Is actor-to-anchor leap merit or hype?
© St. Petersburg Times, published April 26, 2001
Some might say it's a premature promotion for someone who has barely begun to learn the news business. Or a transparent bid for headlines and viewer buzz.
Thompson, who left her role as Det. Jill Kirkendall on Blue last year to work at KRQE, will move to Atlanta in late June to serve as an anchor at the Headline News channel -- also working as a national correspondent developing stories for CNN News Group.
And for those who say this is an example of an actor leapfrogging into a prime journalist's gig before she has paid enough dues, Thompson, 41, had a strong rebuttal ready.
"In my own defense, though I don't really need to defend myself . . . I could have done this last year," noted Thompson, saying that several national news outlets (she declined to name specific companies) sought to hire her as an anchor right off NYPD Blue's set.
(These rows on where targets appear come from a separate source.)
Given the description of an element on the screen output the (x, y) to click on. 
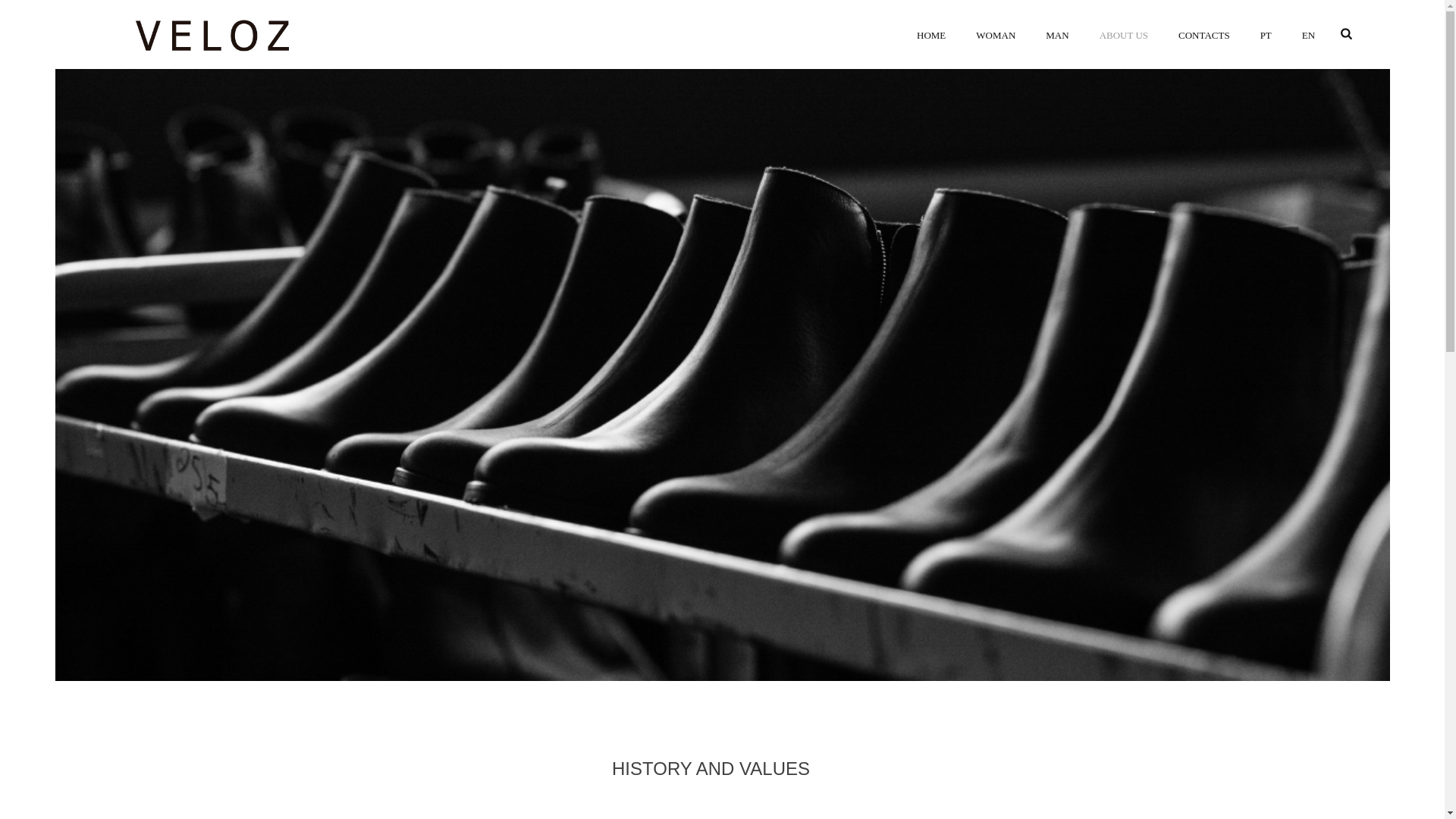
CONTACTS (1203, 33)
CONTACTS (1203, 33)
WOMAN (995, 33)
ABOUT US (1123, 33)
WOMAN (995, 33)
ABOUT US (1123, 33)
"I wanted to learn a reporter's skills the old-fashioned way . . . instead of just sitting in an anchor chair, collecting a big paycheck," said the actor, who acknowledged she probably wouldn't have gotten the job without her connection to Blue. "I do believe I'm ready."
CNN and its related channels have come under increased scrutiny in recent months, following a shake-up in the wake of the AOL- Time Warner merger that saw founder Ted Turner pushed out, along with 400 laid-off employees. Rival Fox News Channel has made significant ratings gains against CNN, while executives there have spent months developing a plan for relaunching the Headline News channel, according to Variety magazine.
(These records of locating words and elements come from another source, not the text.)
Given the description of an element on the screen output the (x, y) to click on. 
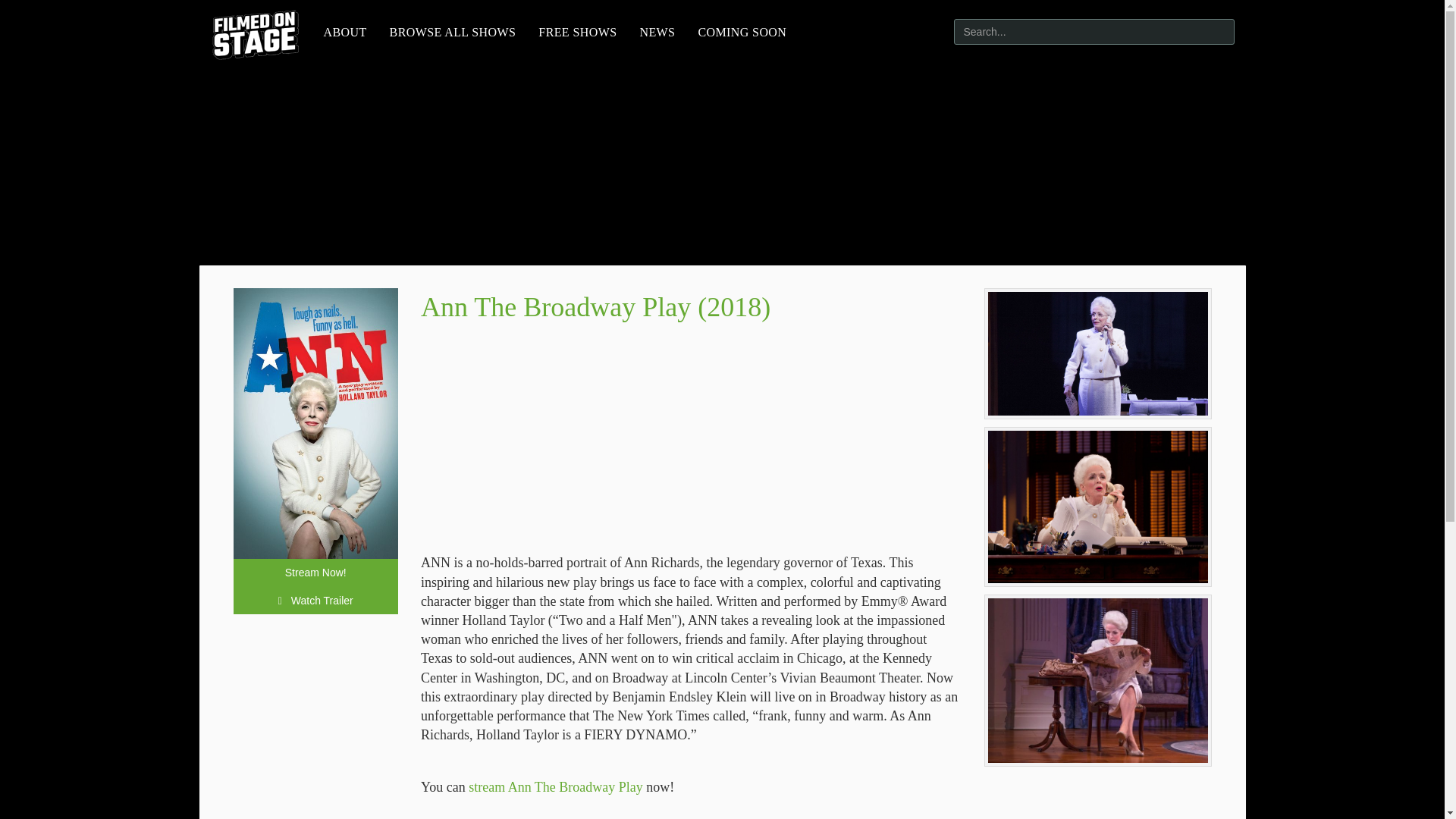
Watch Trailer (315, 600)
Advertisement (690, 439)
COMING SOON (741, 32)
BROWSE ALL SHOWS (452, 32)
Stream Now! (315, 572)
stream Ann The Broadway Play (555, 786)
NEWS (656, 32)
FREE SHOWS (577, 32)
ABOUT (345, 32)
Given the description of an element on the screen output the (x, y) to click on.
Former Fox and WB network head Jamie Kellner, now head of CNN parent Turner Networks, has already talked about adding "showmanship" and star power to CNN, rehiring Moneyline anchor Lou Dobbs, who had left CNN in 1999.
Reese Schonfeld, the first president of CNN and author of the book Me and Ted Against the World: the Unauthorized Story of the Founding of CNN (HarperCollins), said the Thompson hiring sounds like standard network TV strategy from Kellner.
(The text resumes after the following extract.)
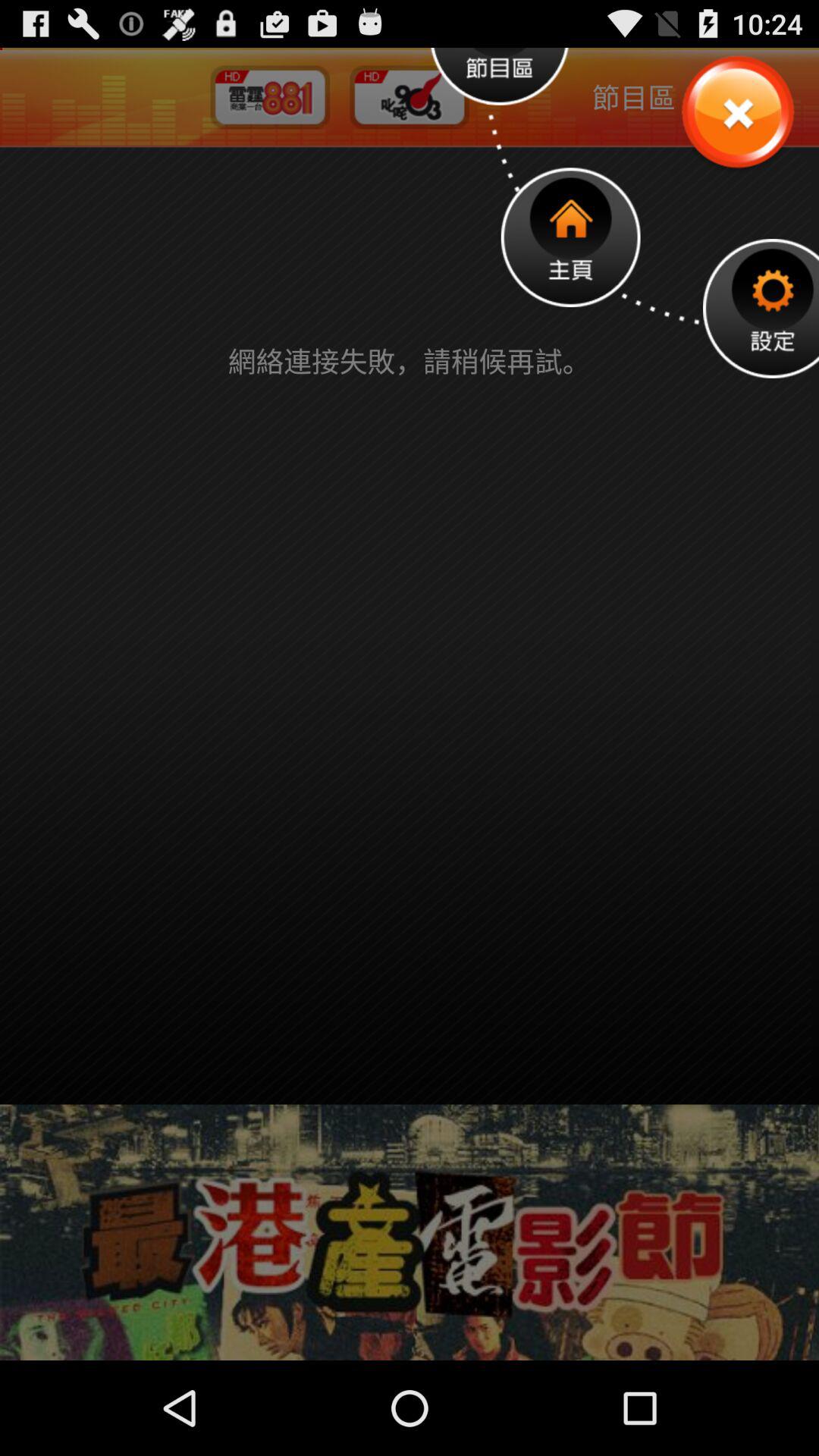
go to homepage (570, 237)
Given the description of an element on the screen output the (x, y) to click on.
"They'll park her there (at Headline News), let her do the work and hope she learns something," said Schonfeld, who is no longer with CNN. "But I still think you've got to find a different way to do the news, rather than doing the news with different faces."
Thompson, a model and actor since age 16, shrugged off notions she was handed a job many broadcasters work years to attain.
"A number of journalists have defended me, because they believe anyone who comes to this job with passion can do the job," she said. "And I've been very driven about learning here."